A crisis occurs when an engagement dinner in honor of Ephraim of the House of Armers and his fiancé Nephthys of the House of Samsaveel is scheduled. It’s an arranged marriage. The hunky Ephraim, adored son of Silas, is accustomed to women falling at his feet. He wants to join the Gabborim army under the guidance of the Brother of the Dark Veil. His beloved is pretty but he feels nothing for her.
Meanwhile, Jubal, a runaway slave with a hunger for Abena, a lovely woman of the African-Haitian race, knows she doesn’t want to have anything to do with him. Abena lives in an armed camp of runaway slaves or the Maroons. Her father, Francois Andre, a voodoo priest, led the band of slaves to the swamp and stole from nearby plantations.
Ephraim is transfixed with the sight of Abena, bewitched by her nude body, wading in the creek water. He wanted her and she wanted him. Sparks fly and they make love in a sizzling scene worthy of one of those Harlequin potboilers. The soldiers are sent to search for him, discovering that he is under a carnal spell of one of the Maroon women, meeting her each night. However, mixing between Nephilim and humans is prohibited.
All through this novel, Holland touts respect for the Black body, especially our women. Flossie knew whites and slaves were afraid of Maroons, but she was not. She hated whites. It is for a good reason for when Sorrow, her mother, was in the Big House, she was respected, but now she is in the fields. She is treated like dirt. When Ajuma meets Flossie, he is immediately seduced by her beauty. However, he is torn between feeding on her or surrendering to her pleasures. King Zion recognizes Ajuma’s desires with a human but it is at odds with his role as general. He understands the sweetness of human blood but he orders Ajuma to wear a French letter whenever he is intimate with her.
Holland depicts the vicious cruelty inflicted on the slaves who cut the cane and stack it on the mule-drawn carts. The white overseers whip a pregnant Flossie to instill fear among the slaves. Even after her son, Jacob is born, a drunken Claude Etienne beats her and kills her son. Still, Flossie, along with her family and community, finds strength and courage to withstand the series of white oppression.

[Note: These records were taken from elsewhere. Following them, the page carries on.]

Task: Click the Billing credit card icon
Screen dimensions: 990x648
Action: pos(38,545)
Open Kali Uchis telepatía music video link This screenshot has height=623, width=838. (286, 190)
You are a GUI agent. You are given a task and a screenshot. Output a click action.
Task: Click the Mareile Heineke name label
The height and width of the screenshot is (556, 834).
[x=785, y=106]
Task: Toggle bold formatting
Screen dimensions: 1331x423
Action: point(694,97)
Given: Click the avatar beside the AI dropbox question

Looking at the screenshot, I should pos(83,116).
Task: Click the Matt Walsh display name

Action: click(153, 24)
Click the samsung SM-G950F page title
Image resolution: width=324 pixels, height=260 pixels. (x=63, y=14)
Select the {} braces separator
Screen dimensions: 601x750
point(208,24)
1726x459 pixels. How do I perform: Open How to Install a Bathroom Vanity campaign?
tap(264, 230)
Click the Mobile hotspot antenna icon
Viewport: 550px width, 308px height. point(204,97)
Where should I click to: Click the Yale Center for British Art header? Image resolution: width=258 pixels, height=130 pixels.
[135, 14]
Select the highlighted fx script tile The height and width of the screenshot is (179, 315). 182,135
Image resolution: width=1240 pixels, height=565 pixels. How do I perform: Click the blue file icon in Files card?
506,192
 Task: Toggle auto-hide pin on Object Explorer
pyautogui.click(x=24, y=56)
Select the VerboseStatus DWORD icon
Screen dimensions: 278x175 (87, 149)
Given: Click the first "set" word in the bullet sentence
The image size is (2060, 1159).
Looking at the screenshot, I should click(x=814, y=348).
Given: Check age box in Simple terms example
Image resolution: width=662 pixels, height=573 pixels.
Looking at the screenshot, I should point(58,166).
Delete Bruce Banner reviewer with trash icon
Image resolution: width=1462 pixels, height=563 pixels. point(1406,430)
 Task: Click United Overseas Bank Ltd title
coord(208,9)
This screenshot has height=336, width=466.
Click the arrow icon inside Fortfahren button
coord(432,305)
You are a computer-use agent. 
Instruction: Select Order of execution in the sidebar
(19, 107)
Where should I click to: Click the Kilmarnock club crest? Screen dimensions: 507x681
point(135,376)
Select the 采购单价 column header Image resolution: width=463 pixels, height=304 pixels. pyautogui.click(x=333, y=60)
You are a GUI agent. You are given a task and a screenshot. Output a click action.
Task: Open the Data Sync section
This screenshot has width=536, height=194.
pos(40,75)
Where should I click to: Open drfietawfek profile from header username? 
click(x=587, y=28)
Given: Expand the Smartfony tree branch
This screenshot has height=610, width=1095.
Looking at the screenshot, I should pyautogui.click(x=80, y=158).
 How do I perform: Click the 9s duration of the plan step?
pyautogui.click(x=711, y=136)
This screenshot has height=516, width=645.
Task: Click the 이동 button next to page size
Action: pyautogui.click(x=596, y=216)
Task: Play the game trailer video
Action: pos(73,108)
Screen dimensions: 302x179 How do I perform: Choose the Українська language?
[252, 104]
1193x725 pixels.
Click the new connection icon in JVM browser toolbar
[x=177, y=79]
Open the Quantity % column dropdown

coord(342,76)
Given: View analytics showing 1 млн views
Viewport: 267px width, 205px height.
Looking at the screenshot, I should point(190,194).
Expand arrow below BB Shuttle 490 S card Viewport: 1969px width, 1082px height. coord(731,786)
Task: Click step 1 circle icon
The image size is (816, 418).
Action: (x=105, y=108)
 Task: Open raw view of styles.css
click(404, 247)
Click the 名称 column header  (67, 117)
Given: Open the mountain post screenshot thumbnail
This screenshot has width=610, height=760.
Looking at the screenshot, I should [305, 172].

To spice up her narrative, Holland inserts a wild, raw segment about the infamous New Orleans Storyville District where Monique and her girls provide romps of erotic heat and female intrigue. They cater to the white male obsession for black flesh while Monique becomes “the adored mistress of a white man.” Also, there is a crazy bar scene with a unique collection of devils, demons, imps, and rebellious angels where anything goes. It reminds me of a signature scene in the Star War series. The melee between the sharp-clawed, fire-breathing demons against the experienced Nephilim soldiers is a real hoot.
Fresh contemporary tales of good and evil, cloaked in African and African American history, a spoonful of Sun Ra and Octavia Butler, and a sprinkle of forbidden love make this gem an exciting read. Holland has a real tenderness for her characters. As her readers, you’ll read these stories with a sense of awe, wonder, and enchantment. This is a total literary surprise.